Research, Teaching, and Public Service
The ASU Museum of Anthropology serves as a teaching, public service and research institution.
Teaching: The ASU Museum of Anthropology is concerned with introducing research on objects to undergraduate and graduate education, thus providing hands-on training both in museum anthropology and new ways to understand and interpret our cultural histories. With objects at their center, museums are now acknowledged as a fundamental part of the learning environment. As William Simmons argues “Museums, with their emphasis on real things, communicate with the learner in different ways than does the printed word. In particular, objects are a powerful medium of communicating cultural knowledge in anthropology and areas where material objects are an important part of the story”.
Public Service: The ASU Museum of Anthropology is developing community partnerships as a way to establish an intellectual and cultural environment that is built on both scholarship and local needs. With its position at the center of ASU Tempe campus and the university's anthropological research, the museum provides an accessible location for community members who are interested in anthropology to interact with faculty and students and to learn about university research projects. More importantly, the museum encourages community members to become active participants. For example, we have community curators for the Día de los Muertos exhibit. We believe that we also have a great deal to learn from the community. It is our responsibility not just to communicate scholarship to the community, but to also make the community active creators and investors in this knowledge. Only museums truly provide this form of interaction. With this structure we can develop the university and community’s long-term investment in exploring our local history, and build relationships between those who are most likely to care for the objects and stories that make up our history.
Research: By bringing together different disciplines within the museum, we are able to encourage original research. The museum is a research laboratory that allows us to experiment and test out new ideas and study their impact on the public. The central research goal of the museum is also to push new understandings of both museums and anthropology. With its place within the School of Human Evolution and Social Change, the museum is well placed for this research.
By bringing together research, teaching, and community involvement, museums will encourage original interdisciplinary research.
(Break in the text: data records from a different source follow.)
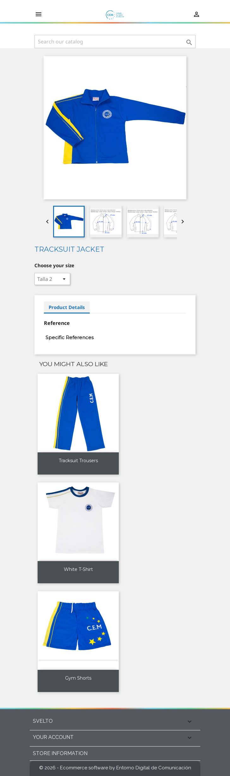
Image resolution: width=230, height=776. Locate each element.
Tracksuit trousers (78, 460)
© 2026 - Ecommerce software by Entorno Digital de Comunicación (115, 768)
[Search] (115, 41)
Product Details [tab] (67, 307)
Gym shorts (78, 678)
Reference (57, 323)
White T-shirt (78, 569)
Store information (60, 753)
By synthesizing research, teaching and community involvement within an institution embedded within the School of Human Evolution and Social Change and Arizona State University, the museum provides an unequaled opportunity for faculty and students to create new approaches to research and teaching that are also responsive to local needs and community interests. This process begins with an experimental environment for scholars working with objects to develop interdisciplinary research projects that are based on original research that stems from the local environment of the Phoenix Valley.
In addition to exhibitions, the museum organizes public programs including gallery talks, educational workshops, symposiums, round table discussions, film viewings, and tours.